START Passage
Daily Devotions

John

John 
Day 
Day 5

"In the beginning, was the Word..."

Text: John 1:1-18

“IN THE BEGINNING WAS THE WORD…” John 1:1

How do you write about something that is truly unique? When John first became acquainted with Jesus, he was drawn to Him for many reasons. There was His Lifestyle. There was His Power. He could perform miracles like no one else could. No one else in the entire Scriptures could be compared to Jesus. Then there was His teaching. He taught like no other. His words were so powerful and gripping. His words were worth preserving for further study and meditation.

John could come to only one conclusion. Jesus was the Living Word. He was absolutely convinced about that. John was a Jew. As a Jew he had been brought up to believe that God is One. How often had he repeated those famous words known as the Shema,

“Hear, O Israel: The Lord our God,
the Lord is One! You shall love the Lord your God
with all your heart, with all your soul, and with all your strength.”
END Passage
START Input data
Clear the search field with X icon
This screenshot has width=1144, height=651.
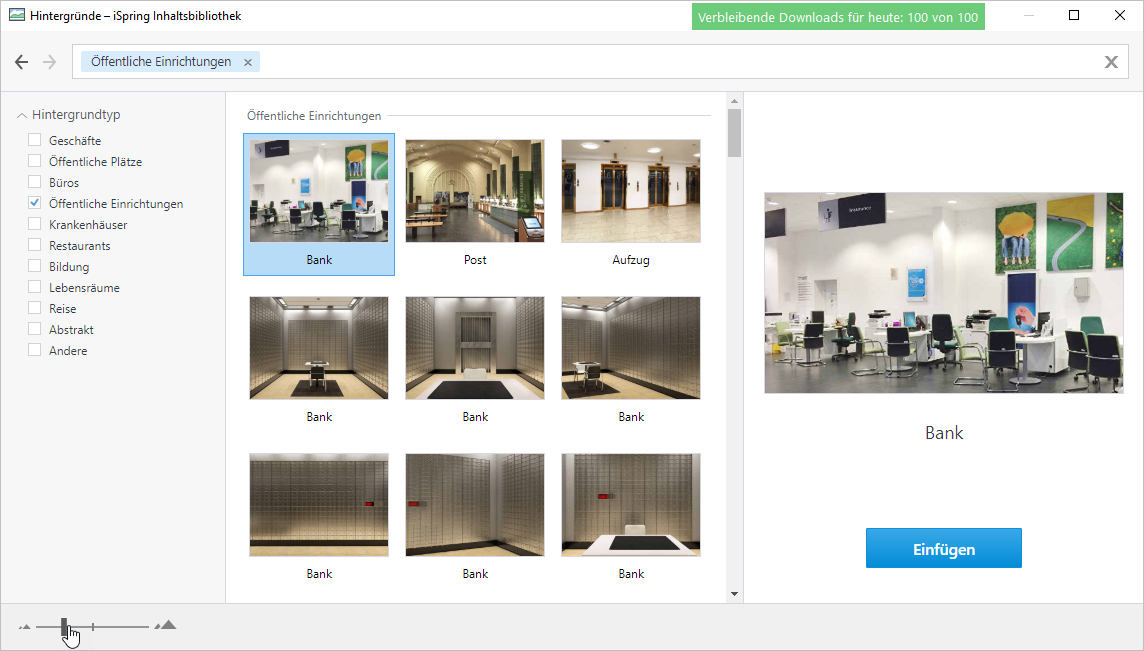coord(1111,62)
END Input data
START Input data
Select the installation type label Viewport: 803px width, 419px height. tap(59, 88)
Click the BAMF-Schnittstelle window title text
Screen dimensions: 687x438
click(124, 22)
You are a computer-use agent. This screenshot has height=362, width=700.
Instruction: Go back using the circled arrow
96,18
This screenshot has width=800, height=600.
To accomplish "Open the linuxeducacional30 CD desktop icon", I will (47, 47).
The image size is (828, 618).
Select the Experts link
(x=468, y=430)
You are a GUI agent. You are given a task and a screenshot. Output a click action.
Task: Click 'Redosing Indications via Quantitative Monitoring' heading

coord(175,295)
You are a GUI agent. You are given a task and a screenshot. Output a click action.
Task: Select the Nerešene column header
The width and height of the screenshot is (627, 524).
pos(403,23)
END Input data
START Input data
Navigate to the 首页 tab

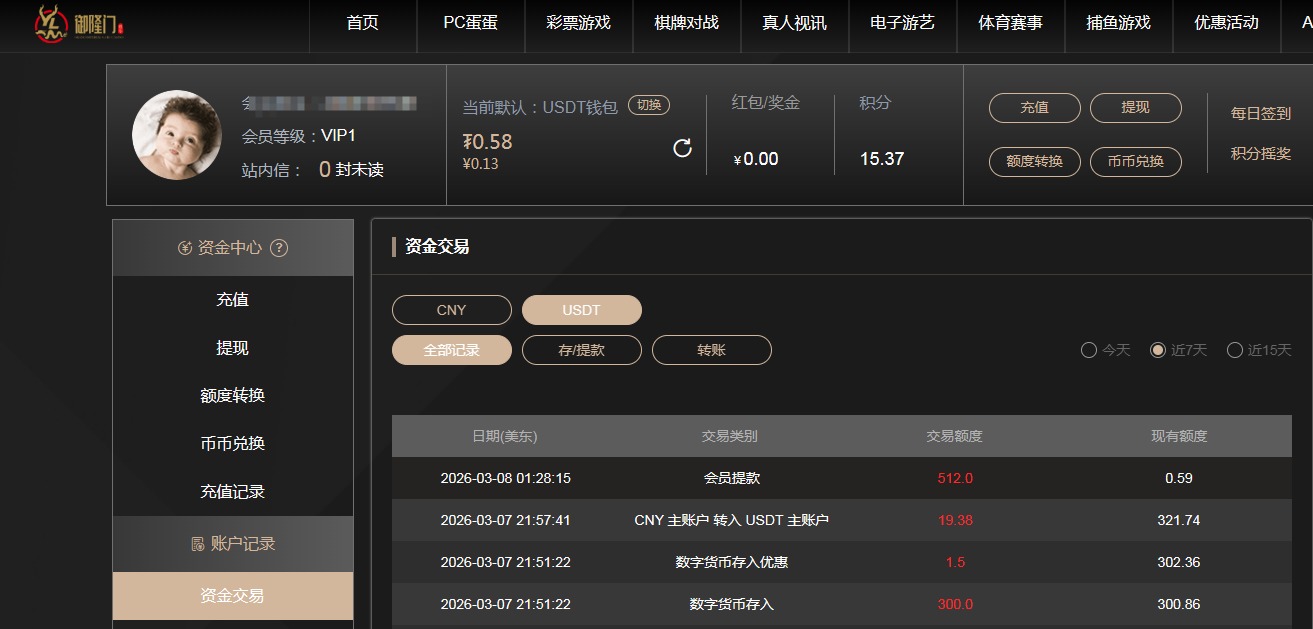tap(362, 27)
END Input data
### Exercise
Reproduce the stretch of the devotional on John 1 from "Text: John 1:1-18" through "study and meditation.", word for word.

### Written reply
Text: John 1:1-18

“IN THE BEGINNING WAS THE WORD…” John 1:1

How do you write about something that is truly unique? When John first became acquainted with Jesus, he was drawn to Him for many reasons. There was His Lifestyle. There was His Power. He could perform miracles like no one else could. No one else in the entire Scriptures could be compared to Jesus. Then there was His teaching. He taught like no other. His words were so powerful and gripping. His words were worth preserving for further study and meditation.